▶ **TASK DESCRIPTION**:
Keep only the lines from the start of the data through the line containing "Go to the Einstellungen tab", and output them exactly.

▶ **DATASET ENTRIES**:

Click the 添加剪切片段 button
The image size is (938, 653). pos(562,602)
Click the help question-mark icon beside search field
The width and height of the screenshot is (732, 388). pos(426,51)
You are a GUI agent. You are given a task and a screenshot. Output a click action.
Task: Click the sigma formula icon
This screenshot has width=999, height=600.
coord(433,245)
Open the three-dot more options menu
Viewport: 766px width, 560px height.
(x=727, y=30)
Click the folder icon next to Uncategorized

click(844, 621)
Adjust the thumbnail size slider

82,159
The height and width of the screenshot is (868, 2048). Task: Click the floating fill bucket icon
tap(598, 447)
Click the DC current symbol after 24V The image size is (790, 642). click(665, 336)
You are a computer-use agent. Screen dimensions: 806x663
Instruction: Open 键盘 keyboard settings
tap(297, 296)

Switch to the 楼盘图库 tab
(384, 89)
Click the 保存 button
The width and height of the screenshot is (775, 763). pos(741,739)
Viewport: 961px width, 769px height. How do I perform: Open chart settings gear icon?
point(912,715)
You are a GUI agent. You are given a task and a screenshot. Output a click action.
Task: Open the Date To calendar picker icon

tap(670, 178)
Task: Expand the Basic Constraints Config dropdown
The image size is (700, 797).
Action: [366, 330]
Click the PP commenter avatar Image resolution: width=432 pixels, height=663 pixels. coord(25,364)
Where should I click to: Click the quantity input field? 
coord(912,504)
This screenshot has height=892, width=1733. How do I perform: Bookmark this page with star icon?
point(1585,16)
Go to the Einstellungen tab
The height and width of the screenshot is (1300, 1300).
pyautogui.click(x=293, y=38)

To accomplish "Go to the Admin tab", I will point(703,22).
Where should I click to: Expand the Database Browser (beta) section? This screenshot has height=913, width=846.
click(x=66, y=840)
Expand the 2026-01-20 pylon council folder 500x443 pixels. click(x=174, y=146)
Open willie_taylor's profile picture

▶ **EXERCISE RESPONSE**:
Click the 添加剪切片段 button
The image size is (938, 653). pos(562,602)
Click the help question-mark icon beside search field
The width and height of the screenshot is (732, 388). pos(426,51)
You are a GUI agent. You are given a task and a screenshot. Output a click action.
Task: Click the sigma formula icon
This screenshot has width=999, height=600.
coord(433,245)
Open the three-dot more options menu
Viewport: 766px width, 560px height.
(x=727, y=30)
Click the folder icon next to Uncategorized

click(844, 621)
Adjust the thumbnail size slider

82,159
The height and width of the screenshot is (868, 2048). Task: Click the floating fill bucket icon
tap(598, 447)
Click the DC current symbol after 24V The image size is (790, 642). click(665, 336)
You are a computer-use agent. Screen dimensions: 806x663
Instruction: Open 键盘 keyboard settings
tap(297, 296)

Switch to the 楼盘图库 tab
(384, 89)
Click the 保存 button
The width and height of the screenshot is (775, 763). pos(741,739)
Viewport: 961px width, 769px height. How do I perform: Open chart settings gear icon?
point(912,715)
You are a GUI agent. You are given a task and a screenshot. Output a click action.
Task: Open the Date To calendar picker icon

tap(670, 178)
Task: Expand the Basic Constraints Config dropdown
The image size is (700, 797).
Action: [366, 330]
Click the PP commenter avatar Image resolution: width=432 pixels, height=663 pixels. coord(25,364)
Where should I click to: Click the quantity input field? 
coord(912,504)
This screenshot has height=892, width=1733. How do I perform: Bookmark this page with star icon?
point(1585,16)
Go to the Einstellungen tab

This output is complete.